The function for map, foreach, and filter accepts 1 or 2 arguments. If it accepts 1 argument, the value of each element is passed to it. If it accepts 2 arguments, key and value for objects or index and elememt for arrays are passed.

The second argument is the maximum number of elements that an array or object can have. If it is larger, the script fails. This number must be a constant so that it can be known at deploy time, and the complexity of the entire operation is the complexity of the callback function times maximum number of elements. If the function has 0 complexity, the total complexity of map/reduce/foreach/filter is assumed to be 1 independently of the max number of elements. Max number of elements cannot exceed 100.

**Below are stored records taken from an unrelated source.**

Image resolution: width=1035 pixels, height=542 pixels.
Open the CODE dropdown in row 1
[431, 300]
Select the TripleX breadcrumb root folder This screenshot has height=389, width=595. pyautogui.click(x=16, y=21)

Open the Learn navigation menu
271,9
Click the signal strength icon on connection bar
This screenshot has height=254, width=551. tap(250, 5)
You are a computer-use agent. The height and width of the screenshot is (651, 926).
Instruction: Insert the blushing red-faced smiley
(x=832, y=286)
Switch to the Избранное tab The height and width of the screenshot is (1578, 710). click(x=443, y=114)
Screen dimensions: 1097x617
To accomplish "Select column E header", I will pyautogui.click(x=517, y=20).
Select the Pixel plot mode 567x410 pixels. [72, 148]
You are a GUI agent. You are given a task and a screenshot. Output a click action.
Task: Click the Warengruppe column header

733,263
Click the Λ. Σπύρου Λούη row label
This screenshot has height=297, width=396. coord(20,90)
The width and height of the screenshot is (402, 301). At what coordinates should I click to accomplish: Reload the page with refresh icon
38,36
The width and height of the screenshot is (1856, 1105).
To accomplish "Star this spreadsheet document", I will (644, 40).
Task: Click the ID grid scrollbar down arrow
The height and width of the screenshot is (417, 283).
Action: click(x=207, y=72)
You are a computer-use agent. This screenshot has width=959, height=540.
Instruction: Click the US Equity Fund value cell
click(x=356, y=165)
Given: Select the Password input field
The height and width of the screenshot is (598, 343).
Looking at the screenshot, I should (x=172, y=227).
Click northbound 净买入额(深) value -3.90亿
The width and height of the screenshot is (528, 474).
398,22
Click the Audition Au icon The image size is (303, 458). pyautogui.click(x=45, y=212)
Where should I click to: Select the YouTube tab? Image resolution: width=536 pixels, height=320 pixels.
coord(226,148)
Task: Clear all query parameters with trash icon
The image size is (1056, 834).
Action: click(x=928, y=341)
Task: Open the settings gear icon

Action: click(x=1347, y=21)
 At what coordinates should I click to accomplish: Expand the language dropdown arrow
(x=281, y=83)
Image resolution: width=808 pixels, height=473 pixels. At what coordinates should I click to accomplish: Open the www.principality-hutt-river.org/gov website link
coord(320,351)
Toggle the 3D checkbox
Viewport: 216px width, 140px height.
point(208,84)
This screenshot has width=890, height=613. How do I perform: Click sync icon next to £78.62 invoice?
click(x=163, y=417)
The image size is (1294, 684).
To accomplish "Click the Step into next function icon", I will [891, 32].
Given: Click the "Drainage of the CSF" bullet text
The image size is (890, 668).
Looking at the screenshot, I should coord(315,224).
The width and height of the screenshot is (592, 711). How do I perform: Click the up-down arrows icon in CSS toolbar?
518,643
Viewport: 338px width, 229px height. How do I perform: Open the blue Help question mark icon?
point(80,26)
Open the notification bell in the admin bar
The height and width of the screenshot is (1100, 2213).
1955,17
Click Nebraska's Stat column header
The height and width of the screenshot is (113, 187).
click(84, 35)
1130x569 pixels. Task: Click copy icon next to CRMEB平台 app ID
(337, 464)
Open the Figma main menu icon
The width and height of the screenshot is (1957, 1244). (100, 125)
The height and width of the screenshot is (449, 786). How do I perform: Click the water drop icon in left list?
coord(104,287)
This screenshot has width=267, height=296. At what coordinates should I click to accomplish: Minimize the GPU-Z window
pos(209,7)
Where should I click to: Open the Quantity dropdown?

reduce has one additional argument for initial value:

$c = 3;
$ar = [2, 5, 9];
$acc = reduce($ar, $c, ($acc, $x) => $acc + $x, 0); // sums all elements, will return 16

The callback function for reduce accepts 2 or 3 arguments: accumulator and value or accumulator, key, and value (accumulator, index, and element for arrays).

These functions are similar to their javascript counterparts but unlike javascript they can also operate on objects, not just arrays.

Concatenation of arrays and objects

Concat operator || can now be used for arrays and objects too:

[4, 6] || [3, 1]    // [4, 6, 3, 1]
{x: 1, y: 7} || {y: 8, a:9}   // {x: 1, y: 8, a:9}

If the same key is found in both objects, the value from the right-hand one prevails.

Trying to concat an array and object results in error.

If either operand is a scalar, both are converted to strings and concatenated as strings. Objects/arrays become "true".

split, join

split("let-there-be-light", "-")  // ["let", "there", "be", "light"]
join(["let", "there", "be", "light"], "-")  // "let-there-be-light"

split("let-there-be-light", "-", 2)  // ["let", "there"]

The functions are similar to their conterparts in other languages. join can be applied to objects too, in this case the elements are sorted by key and their values are joined.

reverse array

reverse([4, 8, 3])  // [3, 8, 4]

The function reverses an array and returns a new one. Deep copies of all elements are created.

Passing a non-array to this function results in error.

length of arrays and objects

length([3, 7, 9])   // 3

This function now operates on objects and arrays too. When passed an object or array, it returns the number of elements in object or array. Scalar types are converted to strings as before and the length of the string is returned.

keys of an object

keys({b: 3, a: 8}) // ['a', 'b']

Returns the keys of an object. The keys are sorted. Passing anything but an object results in error.

replace

replace(str, search_str, replacement)

Replaces all occurences of search_str in str with replacement and returns the new string.

has_only

has_only(str, allowed_chars)

Returns true if str consists only of characters in allowed_chars. allowed_chars is a group of characters recognized by regular expressions, examples: a-z0-9, \w. has_only adds +1 to complexity.

State vars can now store objects

var['s'] = {a:8, b:2};
var['s'] ||= {c:6};  // concat an object

Internally, objects are stored as json strings and their length is limited. Don't try to store a structure in a state var if this structure can grow indefinitely.